Task: Would you print the entire listing exactly, leaving nothing out?

--- START ---

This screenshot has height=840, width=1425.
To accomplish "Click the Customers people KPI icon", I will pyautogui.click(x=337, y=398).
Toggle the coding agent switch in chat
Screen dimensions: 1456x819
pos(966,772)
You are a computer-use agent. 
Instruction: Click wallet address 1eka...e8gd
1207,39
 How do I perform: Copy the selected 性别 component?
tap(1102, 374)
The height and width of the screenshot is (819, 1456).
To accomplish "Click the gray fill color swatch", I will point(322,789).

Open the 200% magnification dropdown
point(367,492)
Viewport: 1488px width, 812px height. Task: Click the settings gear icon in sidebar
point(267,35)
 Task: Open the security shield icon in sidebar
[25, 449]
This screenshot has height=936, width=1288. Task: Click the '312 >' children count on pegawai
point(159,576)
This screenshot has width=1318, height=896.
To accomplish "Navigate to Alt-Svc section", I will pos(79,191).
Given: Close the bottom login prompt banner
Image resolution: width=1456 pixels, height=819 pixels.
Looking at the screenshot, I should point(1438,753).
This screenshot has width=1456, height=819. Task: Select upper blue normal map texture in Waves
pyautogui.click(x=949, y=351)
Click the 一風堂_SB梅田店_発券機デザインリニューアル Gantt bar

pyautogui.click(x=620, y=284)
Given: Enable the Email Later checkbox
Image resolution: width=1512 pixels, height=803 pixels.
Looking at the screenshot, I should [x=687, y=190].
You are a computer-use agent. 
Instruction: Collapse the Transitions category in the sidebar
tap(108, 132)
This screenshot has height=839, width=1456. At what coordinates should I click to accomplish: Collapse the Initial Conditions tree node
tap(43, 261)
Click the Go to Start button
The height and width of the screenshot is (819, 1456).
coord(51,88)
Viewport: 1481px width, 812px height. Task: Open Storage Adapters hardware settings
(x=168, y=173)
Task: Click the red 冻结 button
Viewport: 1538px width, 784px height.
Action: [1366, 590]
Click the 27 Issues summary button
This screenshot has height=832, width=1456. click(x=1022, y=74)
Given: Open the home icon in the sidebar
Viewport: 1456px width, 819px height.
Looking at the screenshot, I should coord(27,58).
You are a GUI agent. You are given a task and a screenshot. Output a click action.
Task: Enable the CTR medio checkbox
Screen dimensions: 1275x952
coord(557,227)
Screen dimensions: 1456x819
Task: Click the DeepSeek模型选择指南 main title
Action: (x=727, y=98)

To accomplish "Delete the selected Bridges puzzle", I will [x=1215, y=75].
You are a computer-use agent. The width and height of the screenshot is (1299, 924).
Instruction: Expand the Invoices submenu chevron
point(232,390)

--- END ---

Expected output:
This screenshot has height=840, width=1425.
To accomplish "Click the Customers people KPI icon", I will pyautogui.click(x=337, y=398).
Toggle the coding agent switch in chat
Screen dimensions: 1456x819
pos(966,772)
You are a computer-use agent. 
Instruction: Click wallet address 1eka...e8gd
1207,39
 How do I perform: Copy the selected 性别 component?
tap(1102, 374)
The height and width of the screenshot is (819, 1456).
To accomplish "Click the gray fill color swatch", I will point(322,789).

Open the 200% magnification dropdown
point(367,492)
Viewport: 1488px width, 812px height. Task: Click the settings gear icon in sidebar
point(267,35)
 Task: Open the security shield icon in sidebar
[25, 449]
This screenshot has height=936, width=1288. Task: Click the '312 >' children count on pegawai
point(159,576)
This screenshot has width=1318, height=896.
To accomplish "Navigate to Alt-Svc section", I will pos(79,191).
Given: Close the bottom login prompt banner
Image resolution: width=1456 pixels, height=819 pixels.
Looking at the screenshot, I should point(1438,753).
This screenshot has width=1456, height=819. Task: Select upper blue normal map texture in Waves
pyautogui.click(x=949, y=351)
Click the 一風堂_SB梅田店_発券機デザインリニューアル Gantt bar

pyautogui.click(x=620, y=284)
Given: Enable the Email Later checkbox
Image resolution: width=1512 pixels, height=803 pixels.
Looking at the screenshot, I should [x=687, y=190].
You are a computer-use agent. 
Instruction: Collapse the Transitions category in the sidebar
tap(108, 132)
This screenshot has height=839, width=1456. At what coordinates should I click to accomplish: Collapse the Initial Conditions tree node
tap(43, 261)
Click the Go to Start button
The height and width of the screenshot is (819, 1456).
coord(51,88)
Viewport: 1481px width, 812px height. Task: Open Storage Adapters hardware settings
(x=168, y=173)
Task: Click the red 冻结 button
Viewport: 1538px width, 784px height.
Action: [1366, 590]
Click the 27 Issues summary button
This screenshot has height=832, width=1456. click(x=1022, y=74)
Given: Open the home icon in the sidebar
Viewport: 1456px width, 819px height.
Looking at the screenshot, I should coord(27,58).
You are a GUI agent. You are given a task and a screenshot. Output a click action.
Task: Enable the CTR medio checkbox
Screen dimensions: 1275x952
coord(557,227)
Screen dimensions: 1456x819
Task: Click the DeepSeek模型选择指南 main title
Action: (x=727, y=98)

To accomplish "Delete the selected Bridges puzzle", I will [x=1215, y=75].
You are a computer-use agent. The width and height of the screenshot is (1299, 924).
Instruction: Expand the Invoices submenu chevron
point(232,390)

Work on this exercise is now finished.